Pascal Crépey (1), Mathilde Pivette (1), et Moïse Desvarieux (2), ont cherché à savoir si les mesures non-pharmaceutiques mises en place pendant la pandémie de grippe A/H1N1 de 2009 avait pu avoir un impact sur celle-ci et sur une épidémie en général concomitante, l'épidémie hivernale de gastroentérite. Lors de la survenue de l'épidémie de grippe A/H1N1 apparue au Mexique au cours des premiers mois de 2009, les autorités sanitaires ont mis en place des politiques de santé publique, campagnes de vaccination et mesures de prévention, recommandées par l'OMS. L'objectif de cette étude était de profiter de l'expérience unique des interventions de santé publique multifocales à grande échelle afin d'évaluer leur impact sur des maladies infectieuses transmissibles dont l'évolution et l'historique sont connus.
Les auteurs ont étudié les données nationales des cinq années précédentes (2004-2009) pour estimer le calendrier et l'incidence de la gastroentérite en France en 2009-2010. Ils ont ainsi pu comparer ce qui s'est passé à une référence probable. Parallèlement, ils ont étudié les ventes en pharmacie de gels hydro-alcooliques (pour les mains) pendant la même période, en raison de leur recommandation soutenue au niveau national (Données Celtipharm).
Les auteurs ont observé un nombre d'épisodes de gastroentérite aiguë en France en 2009-2010 significativement plus faible que prévu jusqu'à la troisième semaine de décembre (-24 %), puis significativement plus élevé (+40%) conduisant à un surplus de près de 575 000 épisodes par rapport aux années précédentes. L'épidémie a commencé la deuxième semaine de décembre et a été retardée de 5 semaines avec un pic 30% plus élevé que prévu.
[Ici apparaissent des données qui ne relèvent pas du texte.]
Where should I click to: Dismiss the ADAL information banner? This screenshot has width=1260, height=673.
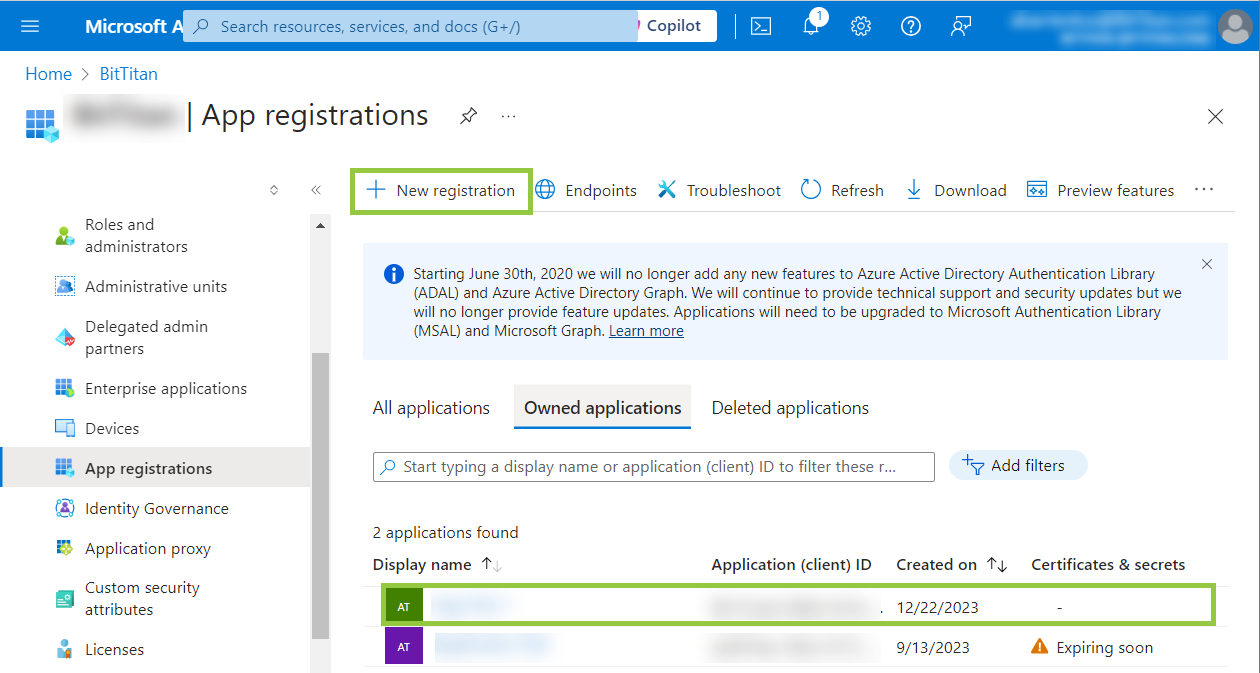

Les ventes de gels hydro-alcooliques pour les mains sont inversement corrélées à l'incidence des deux syndromes, grippe et gastroentérite aiguë.
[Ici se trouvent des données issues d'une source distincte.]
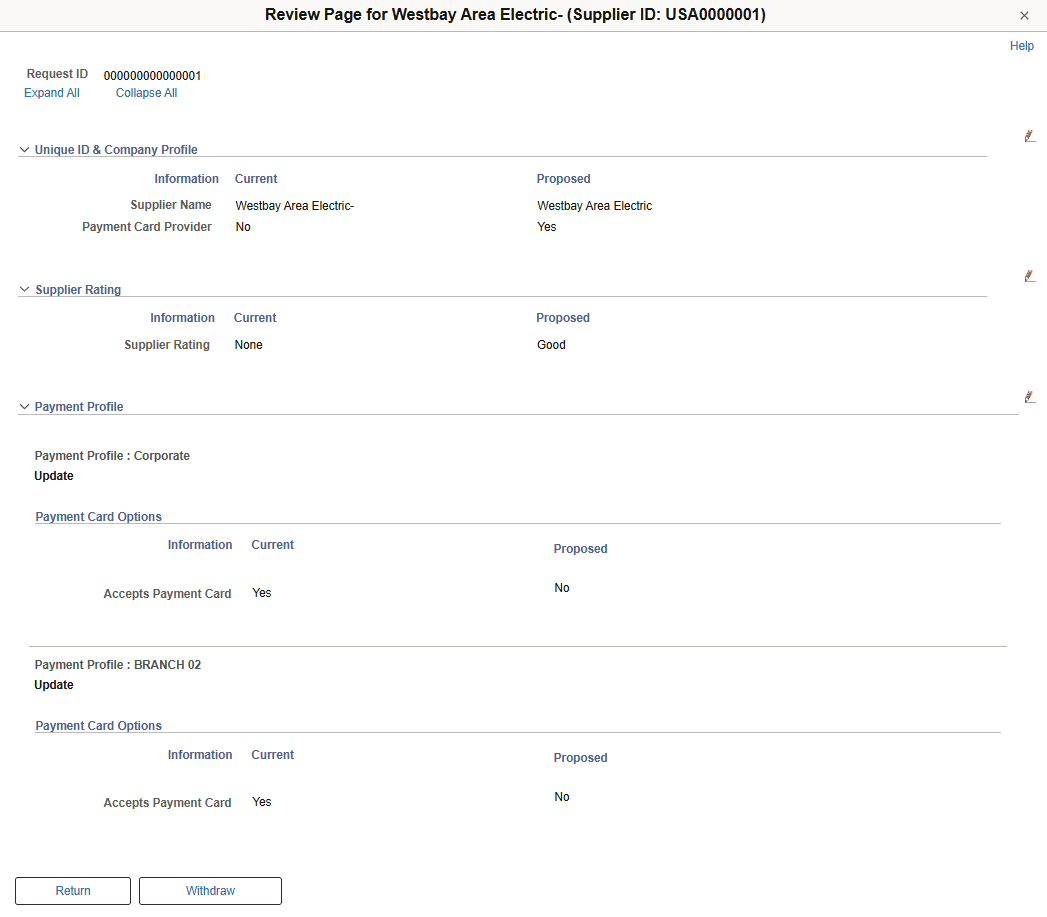Click the Withdraw button
The image size is (1047, 917).
click(210, 890)
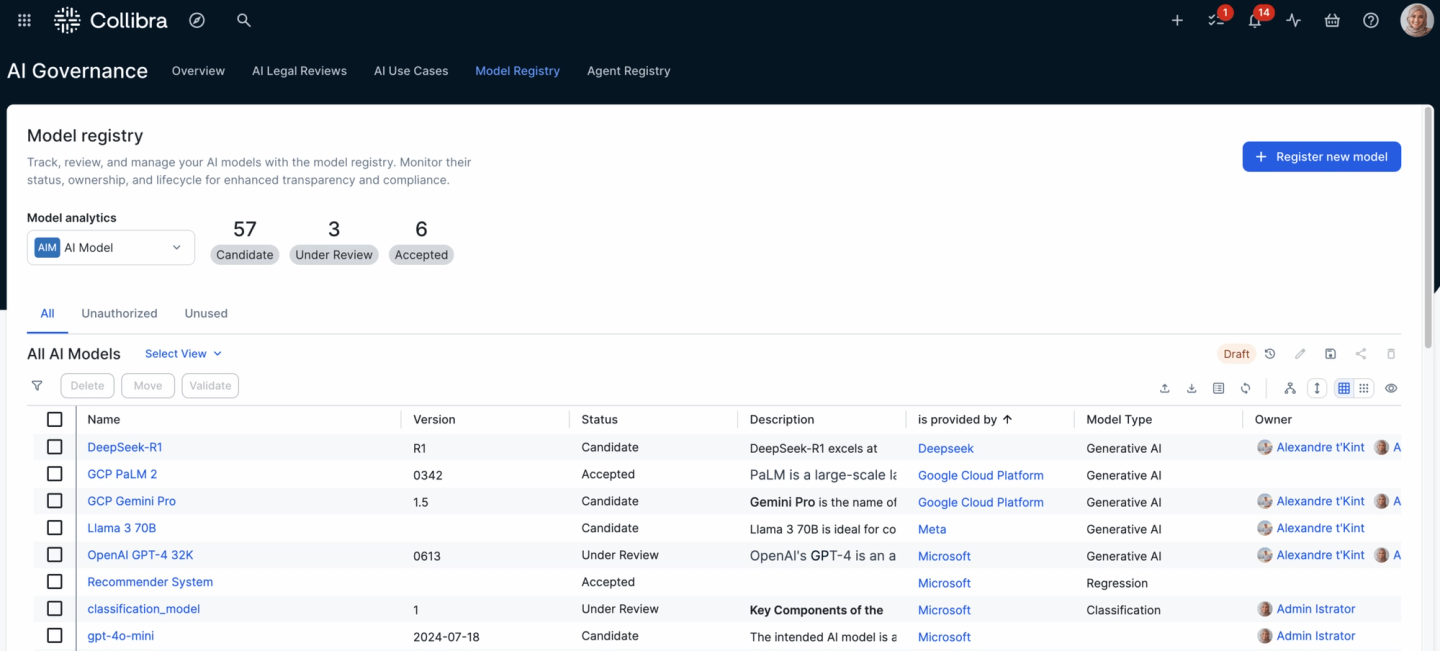Screen dimensions: 1440x651
Task: Expand the Select View dropdown
Action: pyautogui.click(x=182, y=353)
Les auteurs constatent qu'au moins une maladie épidémique, la gastro-entérite, a eu un comportement inattendu en 2009-2010. Cette épidémie semble avoir été contrôlée pendant le début de la pandémie grippale dans tous les groupes d'âge, mais elle a, plus tard, atteint un sommet plus élevé que prévu en particulier chez les moins de 65 ans, la population aussi la plus touchée par la grippe A/H1N1. Le retard en début de saison pourrait être en partie attribuable à l'utilisation de gels hydro-alcooliques ainsi qu'à d'autres comportements de prévention d'infection (une personne grippée se met naturellement en quarantaine). Le rebond et la recrudescence de cas de gastroentérites plus tard dans la saison pourraient, eux, s'expliquer par une "interaction" entre les deux épidémies: à peine remise de la grippe, la population a été plus facilement touchée par la gastro.